----- TEXTE FOURNI -----
Réussir la data science sur du big data en entreprise

La data science est une science nouvelle en entreprise. Elle a ses propres règles, méthodologies et modes de fonctionnement qui sont différents de la BI traditionnelle.

Contexte

La data science associée au big data est aujourd’hui sans aucun doute un des tous premiers facteurs d’innovation, et constitue en cela une formidable opportunité pour tous les secteurs d’activité. 

Rappelons tout d’abord que la data science est une discipline hybride à l’extrême puisqu’elle regroupe le domaine des statistiques, du machine learning et de l’intelligence artificielle

A ces matières, il faudra inévitablement ajouter la préparation et le recodage des données.

Un des enjeux métier d’importance est d’être capable d’agir sur les leviers qu’offre big data. Dans la mesure où celui-ci repose avant tout sur une démarche exploratoire, les leviers ne peuvent pas tous être nécessairement connus et anticipés dès le départ. Les modes de raisonnement (et donc de pilotage) liés à la data science sont donc différents de ceux d’un projet BI classique. La conséquence qui en résulte est que certains leviers seront découverts avec l’usage. Cela va s’appliquer aux objectifs métiers qui en découlent, et aux indicateurs de pilotage qui viendront soutenir ces objectifs.

L’approche de cadrage

Afin de bénéficier de ces avancées, l’entreprise doit s’adapter et adopter un plan de conduite à la fois ambitieux et transverse pour lutter contre les freins organisationnels et culturels.

La première étape consiste généralement à maitriser le plus possible les questions métier en jeu. 

L’implication des personnes du métier est donc ici un élément essentiel. Il ne faut pas non plus se tromper d’objectif en termes d’attentes car la data science est en capacité de faire beaucoup de choses. Par exemple on peut utiliser la data science pour prédire ou bien pour expliquer. Ce choix doit en principe être fait le plus tôt possible car les algorithmes qui prédisent ne sont pas les mêmes que les algorithmes qui expliquent.

On collecte tout d’abord les besoins au cours d’ateliers métiers préalables. Cela peut être pour un tableau de bord, une analyse, un ciblage, un score, ou tout autre besoin faisant appel aux techniques et aux méthodologies de data science. Il est envisageable de faire une sensibilisation à la data science préalablement à l’atelier, si les métiers n’ont que peu d’idées de ce qu’il est possible de réaliser avec la data science, ce qui arrive parfois.
-----
## [TÂCHES À RÉALISER]
#1 Recopiez le passage du texte sur la data science en entreprise qui va de « Rappelons tout d’abord » jusqu'à « recodage des données. », en substituant « probabilités » à « statistiques ».
#2 Selon le texte sur la data science en entreprise, pourquoi faut-il choisir le plus tôt possible entre prédire et expliquer ?
Les items ne jouent aucun rôle dans ce travail.
----- ITEMS FOURNIS -----
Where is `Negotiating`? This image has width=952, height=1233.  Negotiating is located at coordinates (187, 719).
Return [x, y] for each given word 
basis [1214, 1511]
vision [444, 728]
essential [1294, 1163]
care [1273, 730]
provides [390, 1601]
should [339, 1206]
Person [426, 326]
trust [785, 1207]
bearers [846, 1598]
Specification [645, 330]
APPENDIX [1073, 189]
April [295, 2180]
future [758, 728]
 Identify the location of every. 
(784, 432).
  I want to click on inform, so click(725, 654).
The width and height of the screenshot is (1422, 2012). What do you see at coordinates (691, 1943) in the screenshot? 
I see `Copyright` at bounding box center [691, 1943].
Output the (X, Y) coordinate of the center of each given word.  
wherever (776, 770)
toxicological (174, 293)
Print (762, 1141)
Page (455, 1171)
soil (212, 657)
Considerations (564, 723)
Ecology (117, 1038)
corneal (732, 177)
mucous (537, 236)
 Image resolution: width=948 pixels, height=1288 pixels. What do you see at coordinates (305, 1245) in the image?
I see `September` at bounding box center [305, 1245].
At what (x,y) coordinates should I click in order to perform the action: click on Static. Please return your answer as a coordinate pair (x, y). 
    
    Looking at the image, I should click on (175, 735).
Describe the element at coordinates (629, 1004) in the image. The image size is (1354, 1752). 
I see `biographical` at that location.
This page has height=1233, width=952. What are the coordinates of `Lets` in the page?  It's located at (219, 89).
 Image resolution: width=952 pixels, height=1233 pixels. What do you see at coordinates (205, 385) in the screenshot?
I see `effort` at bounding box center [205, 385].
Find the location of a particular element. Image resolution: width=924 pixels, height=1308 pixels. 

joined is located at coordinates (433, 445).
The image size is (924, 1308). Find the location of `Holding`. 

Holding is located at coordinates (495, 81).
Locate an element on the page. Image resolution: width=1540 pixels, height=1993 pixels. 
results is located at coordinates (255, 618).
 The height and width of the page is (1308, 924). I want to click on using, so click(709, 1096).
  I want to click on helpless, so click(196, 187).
-----
## [CORRIGÉ DE L'EXERCICE]
#1
Rappelons tout d’abord que la data science est une discipline hybride à l’extrême puisqu’elle regroupe le domaine des probabilités, du machine learning et de l’intelligence artificielle

A ces matières, il faudra inévitablement ajouter la préparation et le recodage des données.

#2 Ce choix doit se faire le plus tôt possible, car les algorithmes qui prédisent ne sont pas les mêmes que ceux qui expliquent.